Как всегда, Маша скучала в углу, когда ее пригласил на танец незнакомый ей человек. Он был в гладких щеголеватых сапогах, а военного образца штаны на нем пузырились по сторонам, словно надутые воздухом. Машу неприятно поразила широта его плеч, крутизна узловатого лба, угрюмая темень глаз, — точно вышел сражаться в одиночку со всем миром. Все перешептывались о нем, и единственно ради вызова ненавистным роговским приличиям Маша дала согласие; из ревности или смущения Дужкин подзамедлил музыку, так что из польки получился вальс. На третьем туре Маша заметила странные приготовления: публика теснилась к закрытым дверям, оркестр спотыкался и путался, только одна их пара кружилась теперь в опустелом зале, и, значит, именно к ним, волоча веревку за спиной, подбирался Соколовский в сопровождении багажного весовщика.
— Сзади заходят… — шепнула Маша, почитая себя как бы сообщницей своего партнера.
— …вижу, — одними губами ответил тот и, оттолкнув Машу, выпалил из чего-то в самое лицо начальника Соколовского.
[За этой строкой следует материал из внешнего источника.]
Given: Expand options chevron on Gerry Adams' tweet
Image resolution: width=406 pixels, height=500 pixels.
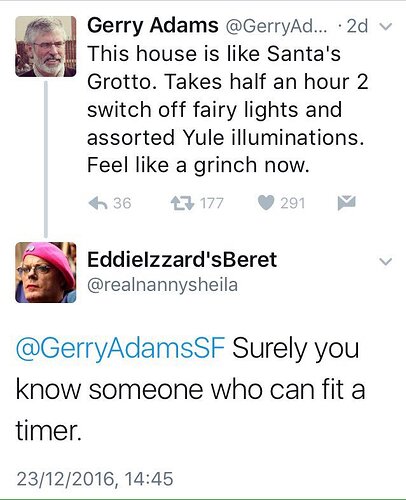Looking at the screenshot, I should [386, 26].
Ей почудилось, что умирает сама; продолжение она узнала от обступавших ее женщин. Отстрелив ухо Соколовскому, незнакомец выпрыгнул в окно; случившаяся там копенка сена смягчила его прыжок, ночь укрыла от преследований. Маша содрогнулась, услышав имя своего кавалера. С ней танцевал Агейка Столяров, гроза двух уездов, ночной разбойник и озорник. Люди такой славы довольно быстро сходят в свои ямы с хлорной известью, но этот прожил дольше других, потому что вначале действовал под маской гонителя богачей, а после революции новички из розыска никак не могли нащупать его нору. Иногда он выползал оттуда, во утоление темной потребности испытать судьбу, — Фирсов высказал догадку, впрочем, что уже в то время Агейка жадно искал предназначенную ему пулю. Никто не знал ни Агейкина месторожденья, ни его злосчастного отца. По Фирсову, его породила загнившая кровь, пролитая на неправедной войне, — и верно — он появился в самом ее конце вместе с прочими спутниками безвременья: смятеньем душ, волками и сыпняком. Следовательно, ему полагалось сгинуть, как дурному сну при первом дуновении рассветного ветерка.